В этой речи уже ясно выражена мысль о ненужности наказания. Но вот, в 1899 г. выходит в свет «Воскресенье» Толстого. Книга эта производит на Александра Соломоновича глубочайшее впечатление. В следующем году он читает доклад в Киевском собрании присяжных поверенных на тему: «Преступление — как наказание, а наказание — как преступление (мотивы толстовского «Воскресенья»)». Из самого заглавия доклада ясен вывод, к которому приходит Гольденвейзер, — что преступление является наказанием для общества, которое одно, а не злая воля преступника, виновно в его совершении; и что общество, наказывая преступника, совершает преступление и против преступника, и против самого себя. И в этом коллективном преступлении участвуют полицейские, судьи, тюремщики, палачи — все те, кто накладывает наказание и приводит его в исполнение.
Для Толстого, и вслед за ним и Гольденвейзера, «грех судебного процесса не во внешностях, а в самом его корне». В существе его они видят продукт «одного лишь своекорыстного стремления людского оберегать свою священную персону и неприкосновенность своего имущества, каких бы это ни стоило насилий над ближним». И они считают, что уголовная юстиция, предназначенная, якобы, для общественного блага и ограждения безопасности в общежитии, на деле является апофеозом эгоизма и душевной черствости.[66]
Мучительный вопрос об уголовных наказаниях не покидает Гольденвейзера и в последующие годы. В 1901 г. он делает в заседании Киевского юридического общества сообщение на тему: «Исправительные заведения в Северо-Американских Штатах»; в 1902 г. читает две лекции в Русской высшей школе общественных наук в Париже о «Вопросах вменения и уголовной ответственности в позитивном освещении»; участвует в международных пенитенциарных конгрессах в Будапеште, Париже, Вашингтоне.

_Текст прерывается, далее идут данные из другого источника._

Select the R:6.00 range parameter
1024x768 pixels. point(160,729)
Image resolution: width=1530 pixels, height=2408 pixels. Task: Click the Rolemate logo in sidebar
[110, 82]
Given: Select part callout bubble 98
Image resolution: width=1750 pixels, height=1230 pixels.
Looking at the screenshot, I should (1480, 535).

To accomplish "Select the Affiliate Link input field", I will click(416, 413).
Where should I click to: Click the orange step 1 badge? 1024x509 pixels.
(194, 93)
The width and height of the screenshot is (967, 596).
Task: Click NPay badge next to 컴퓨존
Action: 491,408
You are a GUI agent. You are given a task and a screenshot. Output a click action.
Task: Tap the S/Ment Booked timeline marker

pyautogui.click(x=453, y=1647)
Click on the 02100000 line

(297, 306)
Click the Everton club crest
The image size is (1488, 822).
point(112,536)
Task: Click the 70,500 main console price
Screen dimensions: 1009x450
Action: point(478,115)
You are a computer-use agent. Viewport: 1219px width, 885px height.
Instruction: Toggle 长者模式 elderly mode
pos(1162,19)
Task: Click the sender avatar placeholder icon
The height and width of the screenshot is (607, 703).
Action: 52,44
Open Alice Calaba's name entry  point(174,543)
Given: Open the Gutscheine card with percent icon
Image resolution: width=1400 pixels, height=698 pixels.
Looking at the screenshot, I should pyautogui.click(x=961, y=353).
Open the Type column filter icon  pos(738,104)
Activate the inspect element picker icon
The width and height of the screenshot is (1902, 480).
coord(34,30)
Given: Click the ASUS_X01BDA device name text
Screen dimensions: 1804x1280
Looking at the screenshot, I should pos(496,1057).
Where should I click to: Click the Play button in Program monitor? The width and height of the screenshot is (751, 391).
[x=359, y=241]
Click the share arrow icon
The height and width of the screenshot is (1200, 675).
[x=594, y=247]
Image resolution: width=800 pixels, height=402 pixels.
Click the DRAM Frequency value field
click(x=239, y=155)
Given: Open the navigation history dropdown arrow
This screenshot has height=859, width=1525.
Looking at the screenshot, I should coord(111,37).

Осуждая систему наказаний, главной целью которой является устрашение, Гольденвейзер говорит, что приверженцы этой системы не приводят и не могут привести ни одного примера, когда одним усилением наказания за известное деяние достигнуто действительное прекращение этих деяний. Он считает, что вред устрашительного действия более пагубен для общественного строя, чем то, против чего оно направлено, что лекарство — более разрушительно, чем болезнь, и приводит изречение, что «наказание есть меч без рукоятки, который ранит не только того, кого им разят, но и того, кто им пользуется».